PROCEDURE FOR COMPANIES SELLING SECURITIES TO THE
PUBLIC The Basic Procedure for a New Issue The exact procedure to be followed by a company making a public floatation of securities will depend on the precise terms of the issue. However, the following is a summary of the principal steps that are to be borne in mind: 1. Management’s first step in any issue of securities to the public is to obtain approval from the board of directors. 2. Next, the firm must prepare and file a registration statement with the SECP. This statement contains a great deal of financial information, including financial history, details of the existing business, proposed financing, and plans for the future. It can easily run to 50 or more pages. 3. The SECP studies the registration statement during a waiting period. During this time, the firm may distribute copies of a preliminary prospectus. A prospectus contains much of the information put into registration statement, and is given to potential investors by the firm. The company cannot sell the securities during the waiting period. However, oral offers can be made. 4. The registration statement does not initially contain the price of the new issue. On the effective date of the registration statement, a price is determined and a full-fledged selling efforts gets under way. A final prospectus must accompany the delivery of securities or confirmation of sale, whichever comes first. Where a company allots any shares or debentures with a view to offering those shares or debentures for sale to the public, any document by which the offer for the sale to the public shall be made, for all purposes, be deemed to be a prospectus. 5. Prospectus, when issued, is an invitation to the public to make offers for the company’s securities. The prospectus embodies the terms of the invitation for offer, the application made by intending purchasers of securities to go in for the securities are in the application made by
intending purchasers of securities to go in for the securities are in the nature of offers made to the company which the company might accept or reject. 6. The company then makes the subscription lists of those whose application for securities are accepted. 7. Process of allotment of securities begins to those who are in the subscription list. 8. Letters of allotment are send to whom the securities are allotted. Auction market is a system by which securities are bought and sold at the best possible price through competitive bidding. Prices are established by brokers acting as agents of buyers and sellers, as well as principal dealers acting for their own accounts. In the securities market, the best example is the Karachi Stock Exchange, where buyers and sellers make competitive bids for exchange listed securities by submitting order tickets to the exchange. The commodity futures market where interest rate fixtures are traded, is in contrast, an open outcry market, where market prices are set by direct interaction of exchange members, standing in a pit on the trading floor.

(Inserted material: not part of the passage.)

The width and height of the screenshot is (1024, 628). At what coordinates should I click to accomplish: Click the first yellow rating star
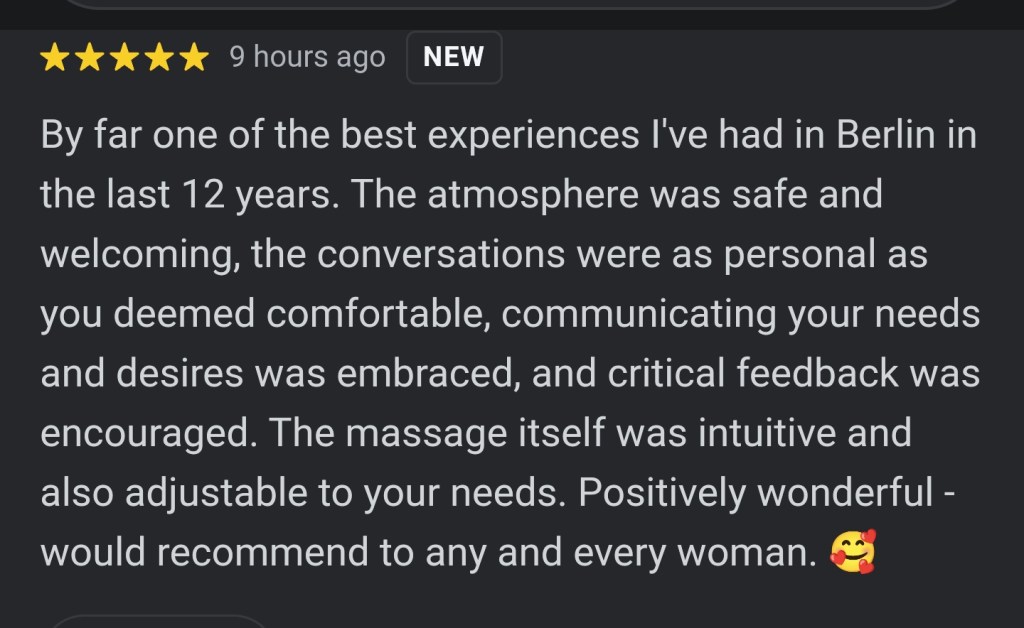(56, 58)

Alternative Issue Methods When a company decides to issue a new security, then it can sell it as a public issue or a private issue. If it is a public issue, the firm is required to register with the SECP. Is the issue is sold to fewer than 35 investors, then it can be treated as a private issue. A registration statement is not required in this case. There are two kinds of public issues: the general cash offer and the rights offer. Cash offers are sold to all interest investors, and rights offers are sold to existing shareholders. Equity is sold by both cash offer and the rights offer, though almost all debt is sold by cash offer. The first public equity issue that is made by a company is referred to as an initial public offering or an unseasoned new issue. All initial public offerings are cash offers because, if the firm’s existing shareholders wanted to buy the shares, the firm would not need to sell them publicly. A seasoned new issue refers to a new issue where the company’s securities have been previously issued. A seasoned new issue of common stock may be made by using a cash offer or a rights offer.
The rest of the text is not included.